The values of three state variables, current, position and velocity, are each subtracted from “desired” control values of current, position and velocity at specific moments in time. Haghgooie '728 describes procedures for a flux initialization stage and for a landing stage, but it makes clear that in both stages, the form of the control equation is the same. Little is said about how said desired values are established, except that closed loop control is employed, that there is a switch from a flux initialization algorithm to a soft landing algorithm, and that (column 4, lines 32–34) “In the preceding equation, Ki, Kx, and Kv are constants that are determined using a known linear quadratic regulator optimization technique (LQR) .” There is no discussion of the three “desired” state variables i, x and v, but clearly they are at least functions of time.

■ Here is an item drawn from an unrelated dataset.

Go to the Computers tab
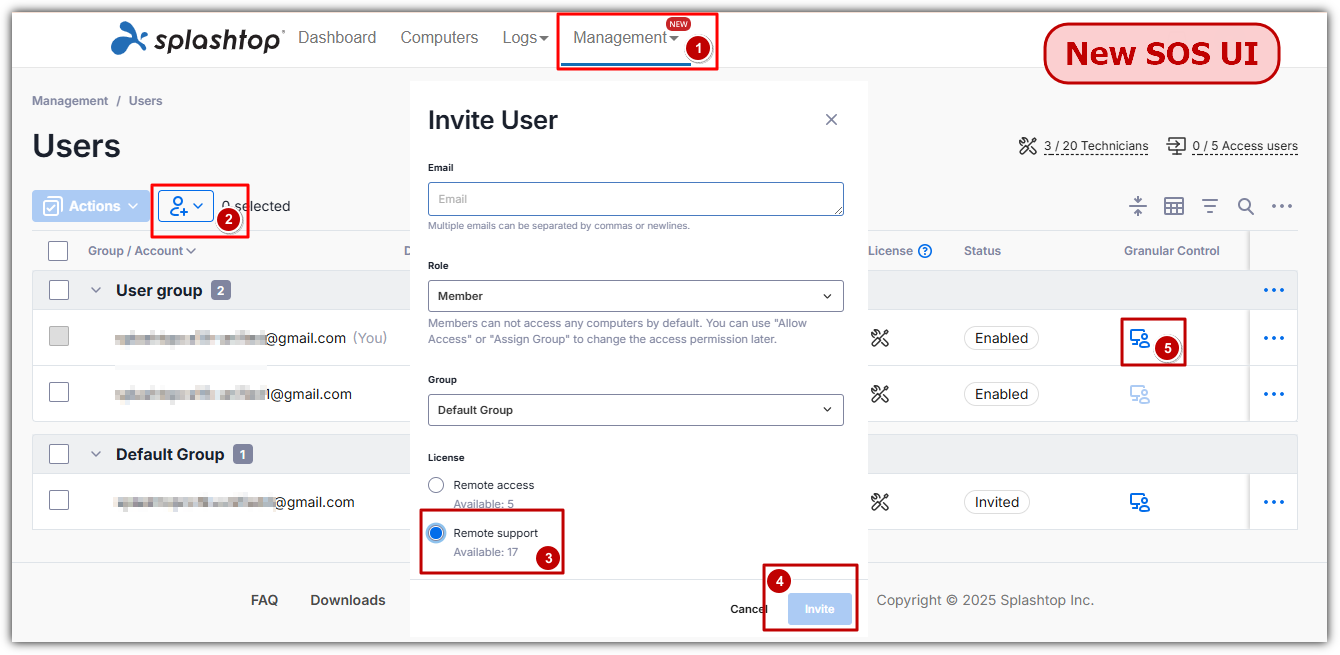The height and width of the screenshot is (655, 1340). [439, 38]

Both Wright '847 and Haghgooie '728 rely on a single “desired” path through state space, wherein every position coordinate along that path is a predetermined function of the time dimension. Note that in Wright '847's FIG. 12, graph 130 defines a target position versus time for a single trajectory path through state space. Graph 132 in that same figure, plotting velocity as a function of position, is derived from position information that is already fully defined by the positions and slopes of graph 130. These two graphs simply represent different views of a single trajectory through state space, rather than information about two or more trajectories. Note further that the proportional and rate signals represented at 136 and 140 of the figure are used to derive the third dimension of the state space, in this case expressed as a target electric current. Both Wright '847 and Haghgooie '728 describe methods for causing a servo-controlled trajectory to attempt to track a single, specific target path, itself described as a function of time.
Because inductance places a practical upper limit on the slew rate of the flux linkage curve, and because a solenoid yoke can only attract and cannot repel an approaching armature, there are very restricted options for achieving the simultaneous arrival of flux at its latching value and velocity at a near-zero landing value exactly when the landing position is reached. As shall be made clear, eliminating the time constraint affords a simpler, more effective method for converging to a target strip of trajectories with a finite width in three-dimensional state space. That strip, defined by a collection of known successful trajectories pre-derived from testing or simulation, permits choosing a trajectory most closely aligned with the solenoid's present state, whenever measured, and gradually steering it to a successful landing, thus avoiding flux slew-rate limiting.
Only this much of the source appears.